Saved entries
'''

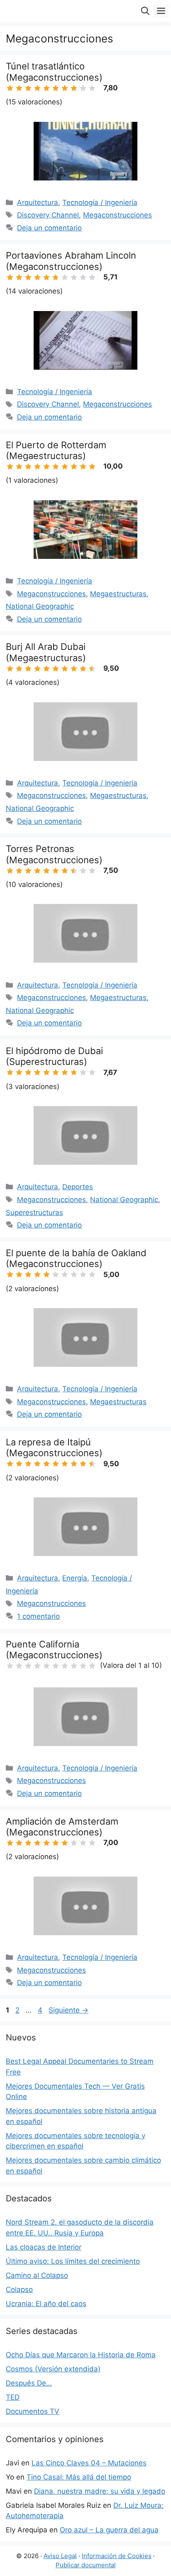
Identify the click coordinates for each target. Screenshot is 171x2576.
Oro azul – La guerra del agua (109, 2530)
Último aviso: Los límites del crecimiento (73, 2261)
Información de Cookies (116, 2556)
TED (13, 2397)
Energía (74, 1578)
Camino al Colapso (37, 2275)
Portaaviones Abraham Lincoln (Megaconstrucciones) (71, 261)
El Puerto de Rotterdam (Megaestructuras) (56, 450)
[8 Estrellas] (74, 88)
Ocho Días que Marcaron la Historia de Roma (81, 2355)
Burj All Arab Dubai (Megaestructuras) (46, 652)
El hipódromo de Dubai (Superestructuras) (54, 1056)
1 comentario (38, 1616)
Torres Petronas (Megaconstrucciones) (54, 854)
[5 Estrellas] (46, 88)
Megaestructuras (118, 594)
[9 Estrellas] (83, 88)
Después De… (29, 2383)
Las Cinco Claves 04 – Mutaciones (89, 2463)
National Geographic (40, 606)
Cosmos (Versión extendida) (53, 2369)
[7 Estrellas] (65, 88)
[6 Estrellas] (55, 88)
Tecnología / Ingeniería (99, 202)
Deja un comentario (49, 228)
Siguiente (68, 2010)
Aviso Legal (60, 2556)
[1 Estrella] (10, 88)
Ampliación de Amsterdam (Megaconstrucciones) (62, 1827)
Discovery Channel (48, 215)
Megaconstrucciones (117, 215)
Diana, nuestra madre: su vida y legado (99, 2491)
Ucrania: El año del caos (46, 2303)
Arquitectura (37, 202)
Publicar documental (86, 2565)
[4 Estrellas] (37, 88)
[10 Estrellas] (92, 88)
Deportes (77, 1187)
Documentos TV (32, 2411)
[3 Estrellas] (28, 88)
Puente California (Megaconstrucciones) (54, 1649)
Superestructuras (34, 1212)
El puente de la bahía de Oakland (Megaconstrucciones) (76, 1258)
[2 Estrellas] (19, 88)
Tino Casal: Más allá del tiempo (79, 2477)
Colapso (19, 2289)
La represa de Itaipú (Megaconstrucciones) (54, 1447)
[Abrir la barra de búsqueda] (145, 11)
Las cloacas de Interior (43, 2247)
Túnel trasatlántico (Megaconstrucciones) (54, 71)
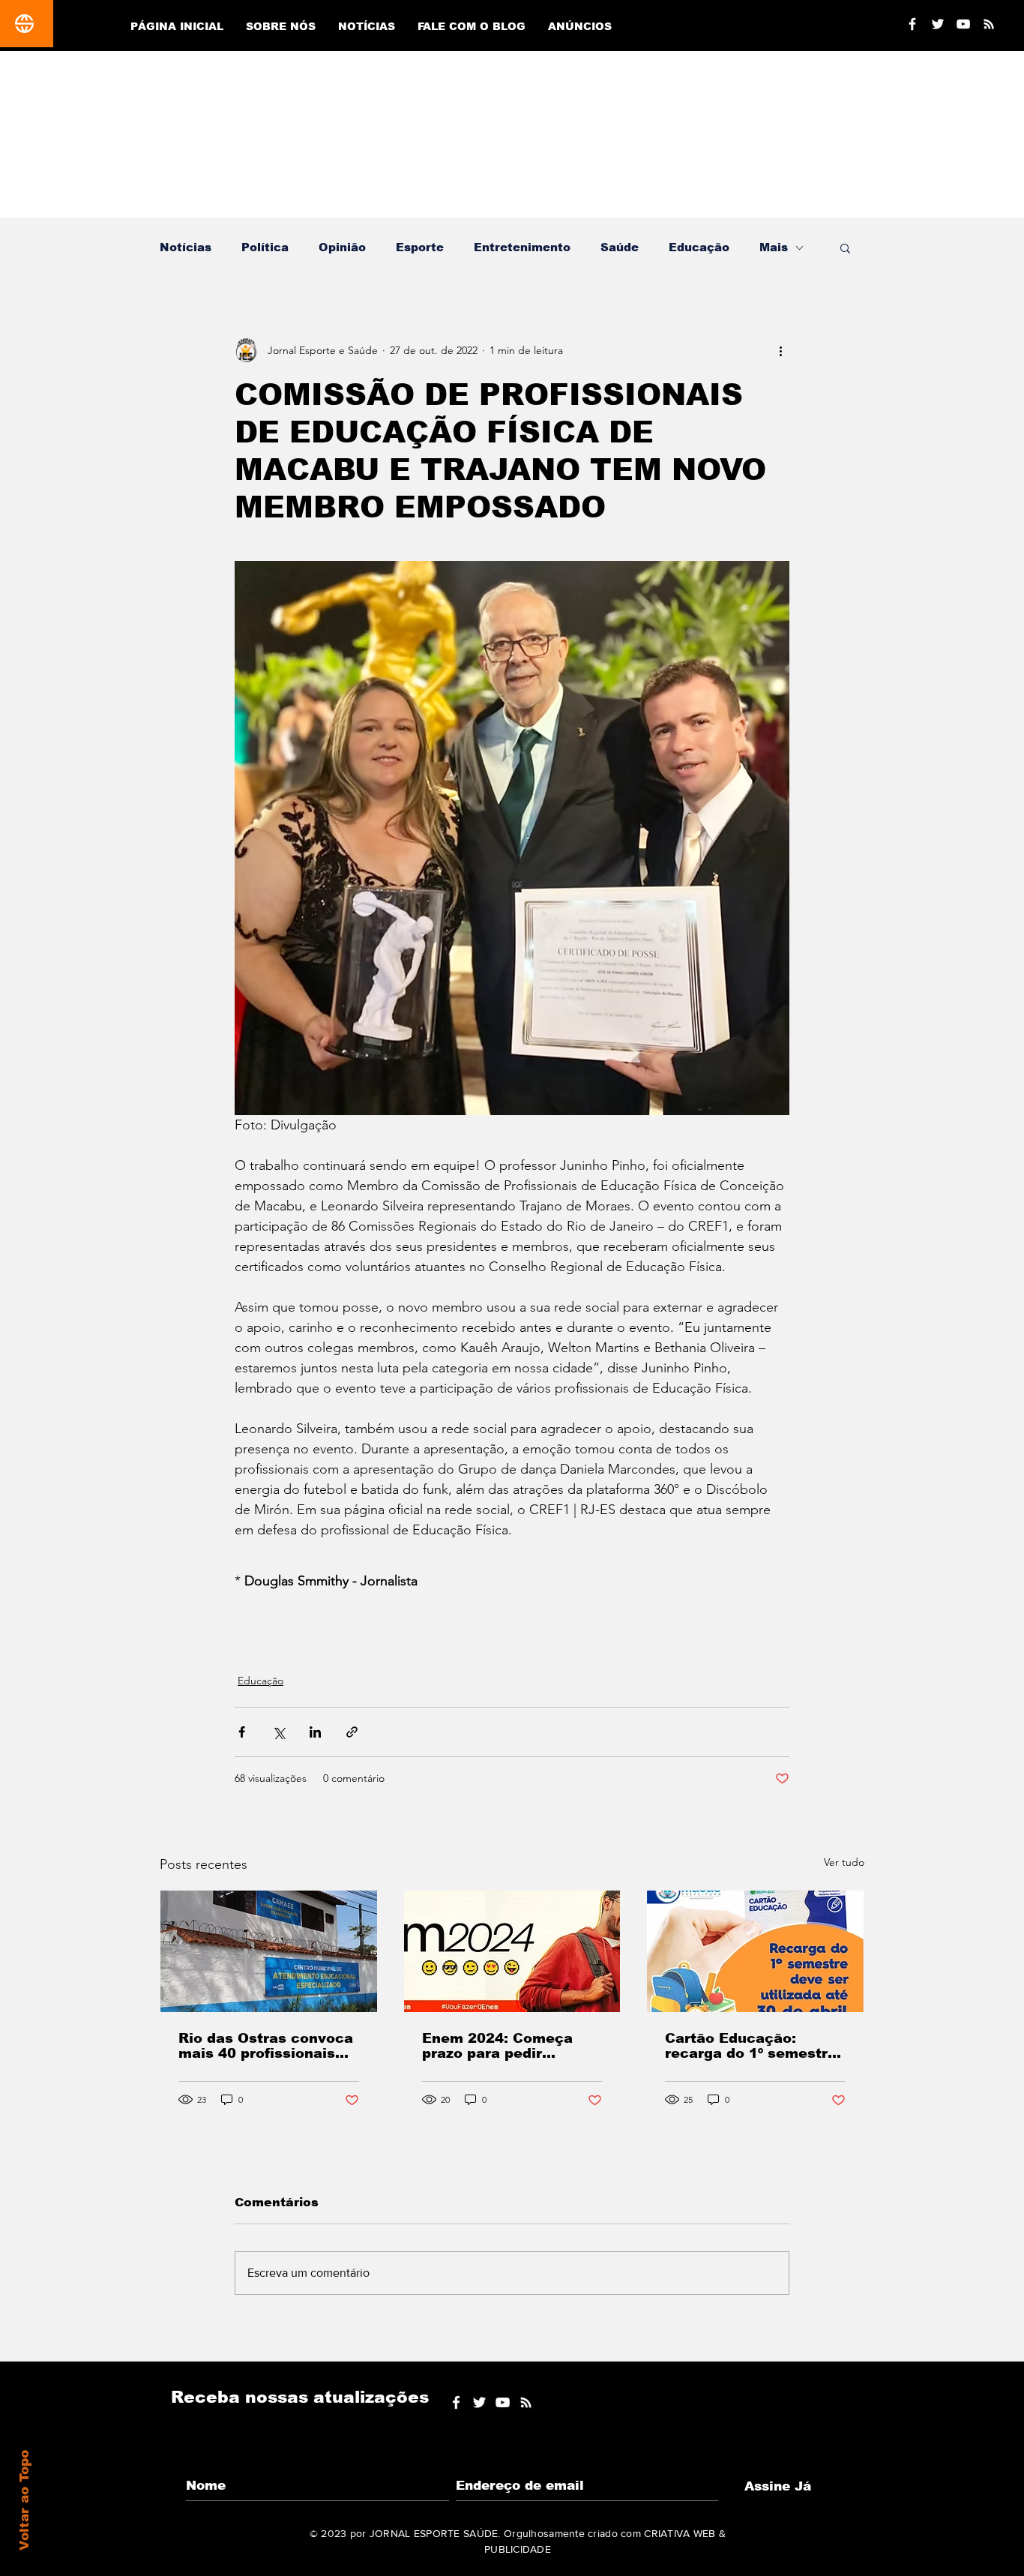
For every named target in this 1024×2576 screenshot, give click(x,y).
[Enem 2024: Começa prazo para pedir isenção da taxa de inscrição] (512, 1951)
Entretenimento (522, 247)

'''

What you are asked to do » Using the entries above, give again exactly the lines from the line holding "Oro azul – La guerra del agua (109, 2530)" through the line holding "Portaaviones Abraham Lincoln". Include both end lines and nothing else.

Answer area »
Oro azul – La guerra del agua (109, 2530)
Último aviso: Los límites del crecimiento (73, 2261)
Información de Cookies (116, 2556)
TED (13, 2397)
Energía (74, 1578)
Camino al Colapso (37, 2275)
Portaaviones Abraham Lincoln (Megaconstrucciones) (71, 261)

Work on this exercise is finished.